Written in the spring of 1834, The Girl with the Golden Eyes completes the Story of the Thirteen, a fictional trilogy that focuses on the exploits of the secret society with the omonimous name. In a nocturnal and sinister Paris, a scenario of intrigue, revenge and power games, the aristocrat Henry De Marsay falls in love with a young woman with an exotic charm and irrepressible sensuality, Paquita Valdes. Henry manages to meet the young girl in secret several times, despite the strict control of her housekeeper, but at the very height of the passion, when the two dream of escaping together to Asia, Paquita surprisingly invokes the name of a woman, arousing the Henry's wrath and vengeance.

Together with the gang of thirteen, De Marsay raids the girl's house, to discover the girl already dying in the arms of the Marquise de San-Real, Marsay's half-sister and Piquita's betrayed lover. Balzac describes the amorous passion between women as no novelist up to that time had yet dared to do, and, at the same time, with extreme modernity he describes existence as a democratic hell in which men and women of all social classes, from the most poor to the wealthiest, are consumed in a frantic search for glory, money and pleasure, in which even love underlies the logic of power and tyranny.
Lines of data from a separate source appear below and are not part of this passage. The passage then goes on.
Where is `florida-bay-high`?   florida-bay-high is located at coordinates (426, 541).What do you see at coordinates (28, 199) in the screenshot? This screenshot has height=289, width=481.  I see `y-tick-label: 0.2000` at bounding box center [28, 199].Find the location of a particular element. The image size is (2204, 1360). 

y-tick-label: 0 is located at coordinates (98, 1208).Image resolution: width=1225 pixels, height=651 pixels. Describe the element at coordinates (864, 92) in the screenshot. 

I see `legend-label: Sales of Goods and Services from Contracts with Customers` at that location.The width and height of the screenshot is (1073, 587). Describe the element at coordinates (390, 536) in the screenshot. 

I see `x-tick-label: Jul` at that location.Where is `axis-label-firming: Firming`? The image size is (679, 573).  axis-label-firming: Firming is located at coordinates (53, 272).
The 1961 film adaptation was directed by Jean-Gabriel Albicocco with Marie Laforet.


BOY ERASED by Garrard Conley

The only child of a car salesman who is about to become a Baptist pastor, Garrard is a boy from Arkansas who at 19 is completely terrified of his own sexuality. During college, Garrard declares his homosexuality to his parents and they put him in front of a clear choice: not to complete his studies and be dishonored or undergo conversion therapy. Torn between his faith and his sexuality, between the love for his family and that for his own freedom, the protagonist retraces his days at the ex-gay Love in Action program, where, deprived of any personal effects, he is to activities such as the Moral Inventory, which consists in writing all the impure thoughts that have distanced him from God and then list them in front of the community, or the Genogram, in which the sins of his family are listed in a family tree with the aim of identifying the faults transmitted from father to son.

Boy Erased is a courageous denunciation of the pathological fear of the different in the great South of the United States, as well as the difficult attempt to dig up and understand the reasons why Gerrard's own family found it necessary to submit him to this "cure". In 2018, the film based on the book on the book, written, directed and in part starring Joel Edgerton, starring Lucas Hedges and Nicole Kidman.